* **What is being asked**
An exact transcription of every record is needed.

+-------+

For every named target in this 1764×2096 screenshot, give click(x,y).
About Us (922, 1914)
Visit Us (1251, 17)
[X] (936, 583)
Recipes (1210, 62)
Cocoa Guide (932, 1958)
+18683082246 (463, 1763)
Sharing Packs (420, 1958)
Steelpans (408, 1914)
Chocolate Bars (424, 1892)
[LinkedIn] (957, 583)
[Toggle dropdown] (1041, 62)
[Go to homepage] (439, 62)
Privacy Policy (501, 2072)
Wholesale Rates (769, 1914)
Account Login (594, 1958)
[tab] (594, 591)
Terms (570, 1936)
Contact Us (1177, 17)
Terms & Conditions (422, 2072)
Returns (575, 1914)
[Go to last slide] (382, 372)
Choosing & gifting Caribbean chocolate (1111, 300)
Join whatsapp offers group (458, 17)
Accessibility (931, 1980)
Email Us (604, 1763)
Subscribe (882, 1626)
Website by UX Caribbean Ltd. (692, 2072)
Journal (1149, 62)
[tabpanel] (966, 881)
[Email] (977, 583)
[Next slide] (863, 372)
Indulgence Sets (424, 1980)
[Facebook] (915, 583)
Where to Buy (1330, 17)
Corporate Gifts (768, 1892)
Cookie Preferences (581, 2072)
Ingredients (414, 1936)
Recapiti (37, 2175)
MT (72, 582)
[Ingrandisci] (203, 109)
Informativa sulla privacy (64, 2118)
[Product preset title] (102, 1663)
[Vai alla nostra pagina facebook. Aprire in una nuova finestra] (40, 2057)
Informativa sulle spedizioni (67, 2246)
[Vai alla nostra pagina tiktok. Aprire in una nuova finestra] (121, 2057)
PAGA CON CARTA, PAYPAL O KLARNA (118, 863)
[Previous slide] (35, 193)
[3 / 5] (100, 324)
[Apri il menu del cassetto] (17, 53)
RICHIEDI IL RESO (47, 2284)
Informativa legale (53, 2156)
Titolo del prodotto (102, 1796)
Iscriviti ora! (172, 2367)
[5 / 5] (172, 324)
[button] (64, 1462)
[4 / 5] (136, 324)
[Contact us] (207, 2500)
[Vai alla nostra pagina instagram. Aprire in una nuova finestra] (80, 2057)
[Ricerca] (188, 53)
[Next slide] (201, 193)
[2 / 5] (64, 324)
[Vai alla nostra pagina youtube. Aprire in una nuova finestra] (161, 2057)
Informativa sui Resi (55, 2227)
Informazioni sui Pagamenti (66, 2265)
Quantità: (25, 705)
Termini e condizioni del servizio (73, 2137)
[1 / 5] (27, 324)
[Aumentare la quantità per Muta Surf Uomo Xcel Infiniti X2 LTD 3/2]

+-------+

* **Reply**
For every named target in this 1764×2096 screenshot, give click(x,y).
About Us (922, 1914)
Visit Us (1251, 17)
[X] (936, 583)
Recipes (1210, 62)
Cocoa Guide (932, 1958)
+18683082246 (463, 1763)
Sharing Packs (420, 1958)
Steelpans (408, 1914)
Chocolate Bars (424, 1892)
[LinkedIn] (957, 583)
[Toggle dropdown] (1041, 62)
[Go to homepage] (439, 62)
Privacy Policy (501, 2072)
Wholesale Rates (769, 1914)
Account Login (594, 1958)
[tab] (594, 591)
Terms (570, 1936)
Contact Us (1177, 17)
Terms & Conditions (422, 2072)
Returns (575, 1914)
[Go to last slide] (382, 372)
Choosing & gifting Caribbean chocolate (1111, 300)
Join whatsapp offers group (458, 17)
Accessibility (931, 1980)
Email Us (604, 1763)
Subscribe (882, 1626)
Website by UX Caribbean Ltd. (692, 2072)
Journal (1149, 62)
[tabpanel] (966, 881)
[Email] (977, 583)
[Next slide] (863, 372)
Indulgence Sets (424, 1980)
[Facebook] (915, 583)
Where to Buy (1330, 17)
Corporate Gifts (768, 1892)
Cookie Preferences (581, 2072)
Ingredients (414, 1936)
Recapiti (37, 2175)
MT (72, 582)
[Ingrandisci] (203, 109)
Informativa sulla privacy (64, 2118)
[Product preset title] (102, 1663)
[Vai alla nostra pagina facebook. Aprire in una nuova finestra] (40, 2057)
Informativa sulle spedizioni (67, 2246)
[Vai alla nostra pagina tiktok. Aprire in una nuova finestra] (121, 2057)
PAGA CON CARTA, PAYPAL O KLARNA (118, 863)
[Previous slide] (35, 193)
[3 / 5] (100, 324)
[Apri il menu del cassetto] (17, 53)
RICHIEDI IL RESO (47, 2284)
Informativa legale (53, 2156)
Titolo del prodotto (102, 1796)
Iscriviti ora! (172, 2367)
[5 / 5] (172, 324)
[button] (64, 1462)
[4 / 5] (136, 324)
[Contact us] (207, 2500)
[Vai alla nostra pagina instagram. Aprire in una nuova finestra] (80, 2057)
[Ricerca] (188, 53)
[Next slide] (201, 193)
[2 / 5] (64, 324)
[Vai alla nostra pagina youtube. Aprire in una nuova finestra] (161, 2057)
Informativa sui Resi (55, 2227)
Informazioni sui Pagamenti (66, 2265)
Quantità: (25, 705)
Termini e condizioni del servizio (73, 2137)
[1 / 5] (27, 324)
[Aumentare la quantità per Muta Surf Uomo Xcel Infiniti X2 LTD 3/2]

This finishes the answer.